The first statistic in our dataset is: percentage of a Champion kills which were done without assistance. I (artfully) translated that to the following statement:

“I am a lone wolf”

Why? Champions with a high % are people who get most of their kills when acting alone. Those with a low % rely on their team mates to help secure kills. Hence, lone wolf. This is the art of science part.

So, those who respond to this statement with “Totally Agree” are assumed to have the top 20% percentile of the statistic whilst those responding “Totally Disagree” are in the bottom 20%. Those who say Neutral are somewhere between 40–60%. Given we have this statistic for all Champions, we just calculate a rough estimate of what their value would be.

To help clarify this, let’s imagine I only had 10 Champions and I was looking at the number of Kills they average per game:

Kills per Game = [1, 1, 2, 3, 3, 3, 4, 5, 7, 8]

If someone said “Totally Disagree” to a statement relating to Kills per Game (such as “I like to get lots of kills”), that puts them in the bottom 20% of this statistic. So, the bottom 20% of the 10 Champions is the bottom 2. For this person, we’d give them Kills per Game of 1. Why? The lowest 2 values in the list above are 1 & 1.

If someone else said “Totally Agree”, they’d be in the top 20%. So either 7 or 8 kills per game.

How about “Agree”? It’s somewhere between 60–80%, so 4 or 5. You get the picture.

We then continue creating questions out of the 21 statistics available, each time converting their answer to an actual value. A full list of the questions and their related statistics can be found here:

Table of all questions asked, alongside the statistic associated with it. Image by Author.

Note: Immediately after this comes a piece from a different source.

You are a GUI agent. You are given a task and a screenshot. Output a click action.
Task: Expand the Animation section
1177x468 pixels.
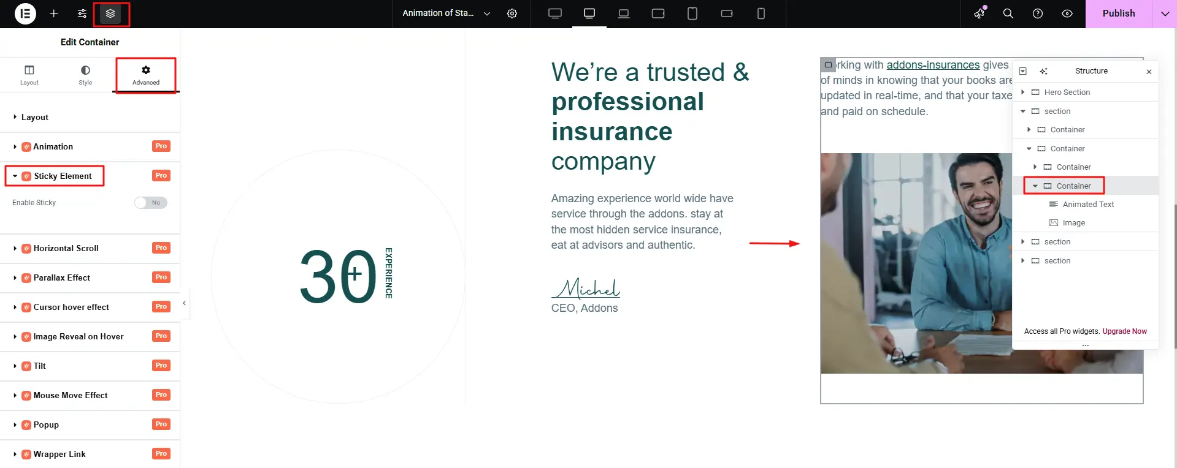(x=53, y=146)
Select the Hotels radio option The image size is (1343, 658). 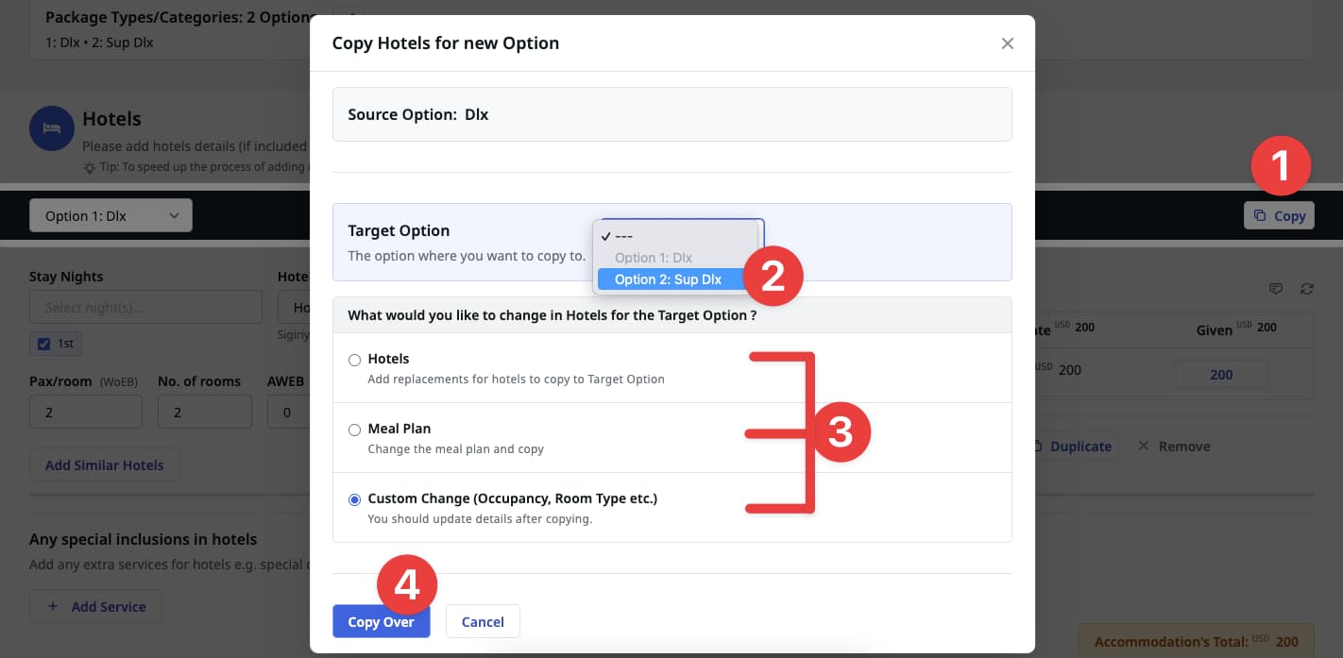355,360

Now, when someone completes the “Personality Quiz”, we convert each answer to a statistic, normalize the values (using the same min/max values we used on the original dataset) and boom — we have converted their personality to a position in our 21-dimensional space!

The final step is to use the NN algorithm we fit earlier to determine which of the original Champions are closest to this persons response and provide them the top 5 as recommendations!

A Final Note

Some of you may be asking “but in the example above you said that Totally Agree could EITHER be 7 or 8, how do you choose?”. The answer is, I don’t. I used a random number generator to pick a value in the range. That means each time you answer the quiz you get slightly different answers, given that your own point in space randomly moves within a 20% range and so different Champions become closer/further away. One alterative method would be to stick with a static answer (i.e. the mid-point of 7 or 8 = 7.5), however that means you get less Champion diversity in the responses. Another option would be to say “On a scale of 1 to 1,000 how much do you agree with the statement”, but that didn’t feel very user friendly. There’s no right answer here.

If you’d like to try the finished product for yourself, you’ll find it here. I’d love to hear whether you agree with the results or not!

This article is considerably more detailed than I usually write, I spent a lot of time labouring over the explanations for more fundamental concepts like dimensional space and normalization. This is because I wanted somewhere to refer someone completely new into the field (as I’m meeting a lot of them at the moment with my work). However, I hope there’s still a few veterans that found just enough interesting material to make it worth the read.